→ Instructions for the task
Below are some records; output exactly the lines from the line with "電影 (1122, 98)" to the line with "Odmítnout (742, 2336)", both ends kept, and nothing more.

(Stored items)

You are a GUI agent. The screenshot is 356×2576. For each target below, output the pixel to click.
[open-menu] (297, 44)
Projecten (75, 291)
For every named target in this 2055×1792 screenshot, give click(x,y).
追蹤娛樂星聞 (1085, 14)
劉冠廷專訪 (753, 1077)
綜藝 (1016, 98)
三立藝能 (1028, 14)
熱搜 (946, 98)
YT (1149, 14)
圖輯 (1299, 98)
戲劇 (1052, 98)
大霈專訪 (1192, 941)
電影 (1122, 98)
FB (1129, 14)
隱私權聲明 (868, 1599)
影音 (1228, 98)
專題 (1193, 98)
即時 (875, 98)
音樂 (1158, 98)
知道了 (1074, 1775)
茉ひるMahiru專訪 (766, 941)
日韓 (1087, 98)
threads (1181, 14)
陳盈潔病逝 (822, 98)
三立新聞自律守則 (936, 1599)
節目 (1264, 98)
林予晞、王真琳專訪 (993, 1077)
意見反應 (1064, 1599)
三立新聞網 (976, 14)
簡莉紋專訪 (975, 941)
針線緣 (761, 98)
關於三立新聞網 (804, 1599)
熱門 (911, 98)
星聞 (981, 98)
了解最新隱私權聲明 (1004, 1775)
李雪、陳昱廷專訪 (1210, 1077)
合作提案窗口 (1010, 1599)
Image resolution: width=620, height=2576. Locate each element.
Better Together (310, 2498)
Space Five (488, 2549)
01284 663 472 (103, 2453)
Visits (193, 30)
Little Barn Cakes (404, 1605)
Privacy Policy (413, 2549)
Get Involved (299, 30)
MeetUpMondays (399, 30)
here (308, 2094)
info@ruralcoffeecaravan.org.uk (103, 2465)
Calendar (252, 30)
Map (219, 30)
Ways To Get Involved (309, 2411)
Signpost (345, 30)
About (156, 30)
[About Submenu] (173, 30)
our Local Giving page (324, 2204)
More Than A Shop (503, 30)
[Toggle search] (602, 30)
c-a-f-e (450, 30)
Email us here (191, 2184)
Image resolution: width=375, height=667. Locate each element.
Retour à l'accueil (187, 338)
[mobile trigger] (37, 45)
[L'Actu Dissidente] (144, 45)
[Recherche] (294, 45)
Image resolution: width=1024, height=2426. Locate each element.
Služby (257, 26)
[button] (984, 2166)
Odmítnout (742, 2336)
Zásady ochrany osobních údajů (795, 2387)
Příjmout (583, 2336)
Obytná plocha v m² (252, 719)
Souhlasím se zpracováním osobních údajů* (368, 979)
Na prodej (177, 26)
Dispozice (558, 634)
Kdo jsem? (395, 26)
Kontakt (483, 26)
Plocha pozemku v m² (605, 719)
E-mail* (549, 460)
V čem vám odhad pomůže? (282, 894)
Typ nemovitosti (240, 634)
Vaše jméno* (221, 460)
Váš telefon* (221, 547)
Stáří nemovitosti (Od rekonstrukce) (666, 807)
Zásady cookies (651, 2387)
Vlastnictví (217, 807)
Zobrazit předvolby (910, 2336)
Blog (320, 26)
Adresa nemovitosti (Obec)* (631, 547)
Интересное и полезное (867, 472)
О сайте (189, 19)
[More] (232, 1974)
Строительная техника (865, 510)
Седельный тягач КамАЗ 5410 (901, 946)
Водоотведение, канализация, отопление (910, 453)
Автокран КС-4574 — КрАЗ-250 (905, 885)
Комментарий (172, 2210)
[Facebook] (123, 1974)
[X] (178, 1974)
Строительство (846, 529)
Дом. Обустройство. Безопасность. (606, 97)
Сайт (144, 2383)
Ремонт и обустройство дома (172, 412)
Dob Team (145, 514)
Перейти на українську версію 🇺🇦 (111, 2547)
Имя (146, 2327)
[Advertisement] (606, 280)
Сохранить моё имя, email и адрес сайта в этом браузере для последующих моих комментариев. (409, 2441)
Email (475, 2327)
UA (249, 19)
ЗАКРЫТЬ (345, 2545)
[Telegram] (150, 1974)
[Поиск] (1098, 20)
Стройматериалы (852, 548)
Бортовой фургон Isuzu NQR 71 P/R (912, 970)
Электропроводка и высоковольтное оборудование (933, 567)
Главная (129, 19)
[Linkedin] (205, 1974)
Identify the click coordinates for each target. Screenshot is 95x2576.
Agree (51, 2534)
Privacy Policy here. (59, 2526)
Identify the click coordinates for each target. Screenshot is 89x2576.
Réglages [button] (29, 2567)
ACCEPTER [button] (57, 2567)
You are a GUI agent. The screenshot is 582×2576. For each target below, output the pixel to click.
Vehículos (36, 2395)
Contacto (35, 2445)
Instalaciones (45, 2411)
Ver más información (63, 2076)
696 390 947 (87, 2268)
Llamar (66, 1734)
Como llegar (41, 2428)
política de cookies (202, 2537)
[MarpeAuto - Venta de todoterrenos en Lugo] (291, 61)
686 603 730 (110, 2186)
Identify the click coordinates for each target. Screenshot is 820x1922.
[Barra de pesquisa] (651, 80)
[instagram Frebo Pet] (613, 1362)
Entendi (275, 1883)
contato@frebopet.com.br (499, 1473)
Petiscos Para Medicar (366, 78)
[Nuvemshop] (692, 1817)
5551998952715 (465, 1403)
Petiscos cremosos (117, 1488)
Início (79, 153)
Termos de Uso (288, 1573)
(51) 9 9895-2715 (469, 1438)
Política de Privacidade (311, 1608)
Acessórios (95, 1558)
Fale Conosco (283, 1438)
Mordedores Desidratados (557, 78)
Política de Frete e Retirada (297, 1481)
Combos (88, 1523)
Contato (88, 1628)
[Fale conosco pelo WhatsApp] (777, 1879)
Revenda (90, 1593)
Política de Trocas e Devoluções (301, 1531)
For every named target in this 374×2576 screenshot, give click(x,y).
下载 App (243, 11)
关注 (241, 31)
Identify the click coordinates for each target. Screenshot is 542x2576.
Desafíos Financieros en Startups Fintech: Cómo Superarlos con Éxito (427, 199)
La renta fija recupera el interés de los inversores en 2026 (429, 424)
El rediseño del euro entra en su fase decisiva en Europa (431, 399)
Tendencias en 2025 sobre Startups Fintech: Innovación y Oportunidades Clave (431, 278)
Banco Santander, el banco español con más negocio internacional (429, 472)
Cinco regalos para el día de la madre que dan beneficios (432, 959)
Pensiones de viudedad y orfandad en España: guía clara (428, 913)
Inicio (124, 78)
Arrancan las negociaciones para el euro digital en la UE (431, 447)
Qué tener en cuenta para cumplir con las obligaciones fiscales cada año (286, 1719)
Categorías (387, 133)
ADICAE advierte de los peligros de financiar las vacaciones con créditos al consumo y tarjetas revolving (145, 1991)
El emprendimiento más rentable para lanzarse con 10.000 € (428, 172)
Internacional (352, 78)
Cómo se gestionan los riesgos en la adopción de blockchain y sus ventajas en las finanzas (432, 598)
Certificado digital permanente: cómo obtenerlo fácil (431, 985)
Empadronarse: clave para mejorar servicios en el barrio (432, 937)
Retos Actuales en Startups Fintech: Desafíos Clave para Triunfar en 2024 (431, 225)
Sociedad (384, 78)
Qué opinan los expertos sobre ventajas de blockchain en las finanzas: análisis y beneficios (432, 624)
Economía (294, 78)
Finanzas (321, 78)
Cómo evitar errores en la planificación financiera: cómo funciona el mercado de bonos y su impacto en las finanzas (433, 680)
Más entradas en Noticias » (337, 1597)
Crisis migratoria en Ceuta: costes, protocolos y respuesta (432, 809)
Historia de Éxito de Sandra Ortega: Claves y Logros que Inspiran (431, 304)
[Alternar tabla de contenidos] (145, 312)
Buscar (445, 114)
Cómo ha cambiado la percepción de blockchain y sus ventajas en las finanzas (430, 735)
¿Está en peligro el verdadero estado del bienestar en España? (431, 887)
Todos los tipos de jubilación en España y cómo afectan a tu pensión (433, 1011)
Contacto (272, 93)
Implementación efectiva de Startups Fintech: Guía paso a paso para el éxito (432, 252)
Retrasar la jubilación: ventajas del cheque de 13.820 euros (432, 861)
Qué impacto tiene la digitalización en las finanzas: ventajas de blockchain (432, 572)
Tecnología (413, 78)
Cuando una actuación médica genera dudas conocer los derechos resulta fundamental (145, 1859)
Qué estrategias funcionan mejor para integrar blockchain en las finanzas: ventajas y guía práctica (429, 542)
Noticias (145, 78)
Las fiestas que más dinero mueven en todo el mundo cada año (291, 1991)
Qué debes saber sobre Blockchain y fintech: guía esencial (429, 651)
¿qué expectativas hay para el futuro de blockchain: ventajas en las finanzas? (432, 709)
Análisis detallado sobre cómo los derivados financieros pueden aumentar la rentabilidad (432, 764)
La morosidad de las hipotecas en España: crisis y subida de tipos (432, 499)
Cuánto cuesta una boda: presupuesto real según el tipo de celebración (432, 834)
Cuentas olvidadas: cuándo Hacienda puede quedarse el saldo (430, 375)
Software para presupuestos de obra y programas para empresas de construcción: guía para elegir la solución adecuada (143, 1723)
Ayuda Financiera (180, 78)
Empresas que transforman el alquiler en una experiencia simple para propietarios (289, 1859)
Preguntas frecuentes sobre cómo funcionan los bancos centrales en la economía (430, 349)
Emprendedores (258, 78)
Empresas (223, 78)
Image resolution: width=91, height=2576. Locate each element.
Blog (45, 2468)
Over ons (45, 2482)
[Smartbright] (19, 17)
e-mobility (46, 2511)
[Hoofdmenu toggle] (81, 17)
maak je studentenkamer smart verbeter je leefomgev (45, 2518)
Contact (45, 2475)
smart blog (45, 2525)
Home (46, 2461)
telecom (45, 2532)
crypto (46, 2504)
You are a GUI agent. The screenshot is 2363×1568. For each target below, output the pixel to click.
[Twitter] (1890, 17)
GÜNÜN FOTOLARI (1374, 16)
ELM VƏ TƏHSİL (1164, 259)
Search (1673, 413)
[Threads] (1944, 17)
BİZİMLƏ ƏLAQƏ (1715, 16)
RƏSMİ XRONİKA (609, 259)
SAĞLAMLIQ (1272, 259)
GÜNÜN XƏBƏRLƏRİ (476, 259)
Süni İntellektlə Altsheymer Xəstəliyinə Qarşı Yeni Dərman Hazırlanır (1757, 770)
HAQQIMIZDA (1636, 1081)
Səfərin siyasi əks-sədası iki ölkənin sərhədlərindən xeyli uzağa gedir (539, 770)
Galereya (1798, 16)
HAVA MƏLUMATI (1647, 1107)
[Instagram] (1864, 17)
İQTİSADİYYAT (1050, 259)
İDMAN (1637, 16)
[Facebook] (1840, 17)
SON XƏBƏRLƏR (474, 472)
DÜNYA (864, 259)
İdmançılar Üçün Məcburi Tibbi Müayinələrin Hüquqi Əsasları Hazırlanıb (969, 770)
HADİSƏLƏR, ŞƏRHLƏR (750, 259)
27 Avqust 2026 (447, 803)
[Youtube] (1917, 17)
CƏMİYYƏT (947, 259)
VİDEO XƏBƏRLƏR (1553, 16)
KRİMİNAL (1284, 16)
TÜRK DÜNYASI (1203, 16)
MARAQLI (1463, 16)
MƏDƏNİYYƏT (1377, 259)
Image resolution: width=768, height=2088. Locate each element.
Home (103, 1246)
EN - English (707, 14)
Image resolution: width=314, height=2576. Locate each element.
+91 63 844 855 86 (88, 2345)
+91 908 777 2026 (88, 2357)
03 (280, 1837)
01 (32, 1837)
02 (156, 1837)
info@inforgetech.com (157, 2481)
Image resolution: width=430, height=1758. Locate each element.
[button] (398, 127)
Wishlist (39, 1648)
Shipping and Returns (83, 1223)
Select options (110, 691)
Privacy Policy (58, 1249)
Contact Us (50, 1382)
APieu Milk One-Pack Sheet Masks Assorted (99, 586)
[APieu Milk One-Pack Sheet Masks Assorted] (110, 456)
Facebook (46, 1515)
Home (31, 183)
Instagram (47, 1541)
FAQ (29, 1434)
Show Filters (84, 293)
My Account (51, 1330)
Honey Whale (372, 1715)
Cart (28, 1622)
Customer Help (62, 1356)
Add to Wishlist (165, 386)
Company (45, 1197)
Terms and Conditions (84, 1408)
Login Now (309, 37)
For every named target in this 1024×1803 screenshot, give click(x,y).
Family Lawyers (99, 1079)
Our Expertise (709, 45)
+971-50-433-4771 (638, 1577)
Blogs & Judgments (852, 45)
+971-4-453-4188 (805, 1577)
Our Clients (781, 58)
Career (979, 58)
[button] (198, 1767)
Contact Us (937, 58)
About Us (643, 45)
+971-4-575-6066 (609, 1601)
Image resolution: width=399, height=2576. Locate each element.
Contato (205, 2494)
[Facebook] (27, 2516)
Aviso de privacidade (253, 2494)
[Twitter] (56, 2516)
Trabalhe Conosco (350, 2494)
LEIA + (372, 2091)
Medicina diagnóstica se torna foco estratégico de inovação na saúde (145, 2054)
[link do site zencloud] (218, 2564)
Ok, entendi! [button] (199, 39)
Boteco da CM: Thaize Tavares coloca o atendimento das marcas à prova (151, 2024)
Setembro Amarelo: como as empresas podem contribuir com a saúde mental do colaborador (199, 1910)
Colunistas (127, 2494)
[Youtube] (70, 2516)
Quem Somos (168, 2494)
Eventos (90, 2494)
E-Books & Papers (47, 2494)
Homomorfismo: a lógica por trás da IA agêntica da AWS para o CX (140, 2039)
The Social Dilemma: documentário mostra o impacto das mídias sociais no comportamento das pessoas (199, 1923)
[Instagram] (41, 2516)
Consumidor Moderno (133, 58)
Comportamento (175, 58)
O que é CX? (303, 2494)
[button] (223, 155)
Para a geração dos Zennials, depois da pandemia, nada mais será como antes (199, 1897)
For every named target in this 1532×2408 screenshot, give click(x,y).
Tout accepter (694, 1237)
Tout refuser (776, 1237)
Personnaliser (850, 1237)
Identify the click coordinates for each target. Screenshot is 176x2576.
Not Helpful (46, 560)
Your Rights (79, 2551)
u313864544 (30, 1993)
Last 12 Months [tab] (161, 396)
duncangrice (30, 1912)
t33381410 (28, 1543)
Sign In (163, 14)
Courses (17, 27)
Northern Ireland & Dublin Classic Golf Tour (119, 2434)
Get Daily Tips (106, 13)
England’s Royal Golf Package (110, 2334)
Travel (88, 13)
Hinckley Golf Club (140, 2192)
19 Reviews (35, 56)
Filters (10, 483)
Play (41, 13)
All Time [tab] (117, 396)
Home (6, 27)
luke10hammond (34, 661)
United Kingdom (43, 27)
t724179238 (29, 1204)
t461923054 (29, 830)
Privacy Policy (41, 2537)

→ Output of the task
電影 (1122, 98)
FB (1129, 14)
隱私權聲明 (868, 1599)
影音 (1228, 98)
專題 (1193, 98)
即時 (875, 98)
音樂 (1158, 98)
知道了 (1074, 1775)
茉ひるMahiru專訪 (766, 941)
日韓 (1087, 98)
threads (1181, 14)
陳盈潔病逝 (822, 98)
三立新聞自律守則 (936, 1599)
節目 (1264, 98)
林予晞、王真琳專訪 (993, 1077)
意見反應 (1064, 1599)
三立新聞網 (976, 14)
簡莉紋專訪 (975, 941)
針線緣 (761, 98)
關於三立新聞網 (804, 1599)
熱門 (911, 98)
星聞 (981, 98)
了解最新隱私權聲明 (1004, 1775)
李雪、陳昱廷專訪 (1210, 1077)
合作提案窗口 (1010, 1599)
Image resolution: width=620, height=2576. Locate each element.
Better Together (310, 2498)
Space Five (488, 2549)
01284 663 472 (103, 2453)
Visits (193, 30)
Little Barn Cakes (404, 1605)
Privacy Policy (413, 2549)
Get Involved (299, 30)
MeetUpMondays (399, 30)
here (308, 2094)
info@ruralcoffeecaravan.org.uk (103, 2465)
Calendar (252, 30)
Map (219, 30)
Ways To Get Involved (309, 2411)
Signpost (345, 30)
About (156, 30)
[About Submenu] (173, 30)
our Local Giving page (324, 2204)
More Than A Shop (503, 30)
[Toggle search] (602, 30)
c-a-f-e (450, 30)
Email us here (191, 2184)
Image resolution: width=375, height=667. Locate each element.
Retour à l'accueil (187, 338)
[mobile trigger] (37, 45)
[L'Actu Dissidente] (144, 45)
[Recherche] (294, 45)
Image resolution: width=1024, height=2426. Locate each element.
Služby (257, 26)
[button] (984, 2166)
Odmítnout (742, 2336)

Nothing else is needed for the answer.